[Required work]: Below are records to reproduce in full; copy them exactly but keep the pictures out.

─── The input

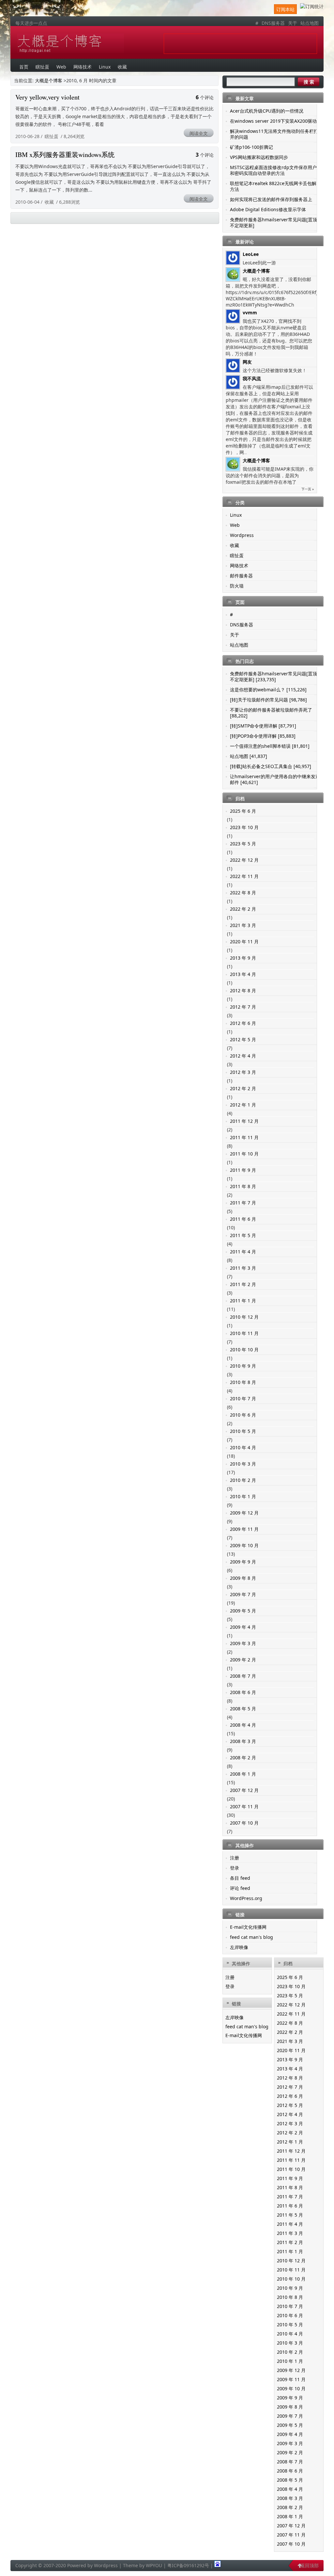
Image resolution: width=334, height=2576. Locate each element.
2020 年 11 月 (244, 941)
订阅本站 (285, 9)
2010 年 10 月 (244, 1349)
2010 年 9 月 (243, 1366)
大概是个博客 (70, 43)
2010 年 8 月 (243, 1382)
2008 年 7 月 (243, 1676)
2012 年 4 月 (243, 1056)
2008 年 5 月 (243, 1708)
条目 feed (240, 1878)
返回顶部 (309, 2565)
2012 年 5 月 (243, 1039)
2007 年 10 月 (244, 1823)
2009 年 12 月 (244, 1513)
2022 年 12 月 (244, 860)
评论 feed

──────

[Task result]:
Image resolution: width=334, height=2576. Locate each element.
2020 年 11 月 (244, 941)
订阅本站 (285, 9)
2010 年 10 月 (244, 1349)
2010 年 9 月 (243, 1366)
大概是个博客 (70, 43)
2010 年 8 月 (243, 1382)
2008 年 7 月 (243, 1676)
2012 年 4 月 (243, 1056)
2008 年 5 月 (243, 1708)
条目 feed (240, 1878)
返回顶部 (309, 2565)
2012 年 5 月 (243, 1039)
2007 年 10 月 (244, 1823)
2009 年 12 月 (244, 1513)
2022 年 12 月 (244, 860)
评论 feed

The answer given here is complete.